Voyons, ma fille, n'as-tu rien à dire à ce pauvre Giorgio, qui te regarde avec des yeux suppliants, comme un mendiant à la porte d'une cathédrale!

Rafaëlla se tourna vers moi, et ses beaux traits se couvrirent d'une tendre rougeur. Je rougis comme elle, et tous deux nous hésitâmes quelques secondes, comme effrayés de nous rapprocher. Je m'avançai vers la jeune fille aussi ému, aussi tremblant qu'elle-même; puis, avec un frisson de bonheur et d'orgueil, j'imprimai le chaste baiser des fiançailles sur le front de cette Galatée qui s'éveillait, et qui toute frémissante, glissa de son piédestal jusque dans mes bras.

Que vous dirai-je, mon ami? Si vous avez aimé, mes paroles n'ont rien à vous apprendre, et sinon, vous ne me comprendrez point. Ce brillant génie, au vol rapide, qu'on nomme le bonheur, nous avait en passant effleurés de son aile d'or, et la vie s'était soudain dévoilée à nous avec toutes ses richesses. A dater de ce moment commença pour nous une suite de jours enivrants, et pourtant calmes et sereins, tels que la vie de l'homme le plus favorisé en compte à peine quelques-uns. Soit confiance, soit apathie, don Gaëtano nous laissa désormais pleine liberté d'être ensemble, et ne nous soumit à aucune des restrictions que la coutume inquiète de l'Italie impose aux fiancés. Notre position était exceptionnelle, comme notre amour était unique. Il ne s'élevait entre nous aucun de ces obstacles qu'une civilisation soupçonneuse a opposés à l'échange des affections. Et que nous auraient servi ces scrupules d'étiquette, ces barrières de convention? N'avions-nous pas pour nous garder notre amour même, et si les hommes nous laissaient seuls, notre bon ange nous avaitil abandonnés?
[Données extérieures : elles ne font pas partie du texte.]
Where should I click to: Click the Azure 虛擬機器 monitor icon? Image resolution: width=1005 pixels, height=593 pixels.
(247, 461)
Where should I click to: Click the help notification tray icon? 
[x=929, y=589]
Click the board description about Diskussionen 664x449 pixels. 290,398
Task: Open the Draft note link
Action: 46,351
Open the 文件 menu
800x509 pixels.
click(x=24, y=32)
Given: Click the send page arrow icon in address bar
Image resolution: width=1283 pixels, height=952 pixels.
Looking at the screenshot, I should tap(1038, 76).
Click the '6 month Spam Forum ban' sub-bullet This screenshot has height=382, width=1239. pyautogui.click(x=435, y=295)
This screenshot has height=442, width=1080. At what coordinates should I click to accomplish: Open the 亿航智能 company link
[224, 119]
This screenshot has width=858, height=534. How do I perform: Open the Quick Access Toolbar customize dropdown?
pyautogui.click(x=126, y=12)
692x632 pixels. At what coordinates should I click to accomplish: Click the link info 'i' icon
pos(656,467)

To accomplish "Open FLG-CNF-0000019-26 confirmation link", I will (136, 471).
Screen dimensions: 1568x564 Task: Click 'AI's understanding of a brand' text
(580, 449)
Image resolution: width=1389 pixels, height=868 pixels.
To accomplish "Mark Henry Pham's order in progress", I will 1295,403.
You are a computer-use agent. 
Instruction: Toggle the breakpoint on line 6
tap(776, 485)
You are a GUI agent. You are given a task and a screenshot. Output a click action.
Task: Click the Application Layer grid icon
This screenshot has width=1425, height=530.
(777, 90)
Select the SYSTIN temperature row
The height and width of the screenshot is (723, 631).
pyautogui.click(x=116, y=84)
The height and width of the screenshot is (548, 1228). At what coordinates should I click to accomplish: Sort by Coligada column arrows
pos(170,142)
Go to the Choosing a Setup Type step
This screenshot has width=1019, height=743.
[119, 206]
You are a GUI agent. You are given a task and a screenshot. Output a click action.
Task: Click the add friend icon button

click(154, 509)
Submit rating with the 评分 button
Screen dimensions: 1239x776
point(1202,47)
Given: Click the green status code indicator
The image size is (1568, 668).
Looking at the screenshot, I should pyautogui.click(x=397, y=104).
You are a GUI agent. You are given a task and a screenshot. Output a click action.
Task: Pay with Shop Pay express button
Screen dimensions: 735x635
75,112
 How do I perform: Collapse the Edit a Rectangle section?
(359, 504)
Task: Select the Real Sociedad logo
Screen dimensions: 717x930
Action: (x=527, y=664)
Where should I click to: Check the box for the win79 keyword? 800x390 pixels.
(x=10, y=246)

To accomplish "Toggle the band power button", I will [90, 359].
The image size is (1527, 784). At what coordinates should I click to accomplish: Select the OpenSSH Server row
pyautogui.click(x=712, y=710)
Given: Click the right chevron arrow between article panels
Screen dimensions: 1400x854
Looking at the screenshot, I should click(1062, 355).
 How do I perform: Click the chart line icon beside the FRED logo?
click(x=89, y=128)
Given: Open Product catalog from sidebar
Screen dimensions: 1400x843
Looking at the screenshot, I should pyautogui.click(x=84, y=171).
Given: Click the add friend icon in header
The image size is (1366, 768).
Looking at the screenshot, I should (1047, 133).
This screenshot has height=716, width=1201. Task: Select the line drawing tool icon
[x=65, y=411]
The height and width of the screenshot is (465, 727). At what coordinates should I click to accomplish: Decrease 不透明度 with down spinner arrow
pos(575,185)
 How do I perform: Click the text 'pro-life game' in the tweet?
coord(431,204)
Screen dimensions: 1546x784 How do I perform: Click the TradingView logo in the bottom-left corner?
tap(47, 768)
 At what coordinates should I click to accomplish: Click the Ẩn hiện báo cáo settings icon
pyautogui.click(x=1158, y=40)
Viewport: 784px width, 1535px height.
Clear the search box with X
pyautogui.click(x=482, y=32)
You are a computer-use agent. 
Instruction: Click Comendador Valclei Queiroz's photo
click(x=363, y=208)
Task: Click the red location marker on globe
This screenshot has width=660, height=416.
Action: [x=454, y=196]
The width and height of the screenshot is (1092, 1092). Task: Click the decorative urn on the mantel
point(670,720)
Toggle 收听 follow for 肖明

Je ne sais si c'est le climat, le régime, ou le mélange indistinct des familles, qui ont donné à l'espèce humaine la physionomie qu'elle affecte dans les pays du nord. Il semble que l'homme y parvienne moins facilement à sa maturité, que le froid arrête le développement complet de l'ensemble, et rarement on y découvre un type accompli et parfait. Ce n'est guère que vers le midi qu'on retrouve l'image de ce que durent être nos premiers parents, image qui s'est conservée presque intacte sous l'influence combinée de la tempérance, de la vie en plein air, et de ce soleil fécond qui fait rougir la grenade, et mûrir l'olivier. C'est là seulement que l'artiste peut aller choisir ces modèles, qui réunissent la grâce, la force, l'élégance, et qui, du consentement des siècles, sont devenus l'idéal de la beauté humaine. Il en est ainsi surtout de l'Italie. Dans ce pays, qui a vu tant de créations et tant de ruines, assisté à tant de drames et entendu tant d'épopées, sur cette terre dont le ciel est si riant et le sol si fertile, la population a conservé je ne sais quelle empreinte de puissance et d'harmonieuse grandeur, semblable à ces princes déchus qui gardent jusque dans la misère le cachet de leur haute origine.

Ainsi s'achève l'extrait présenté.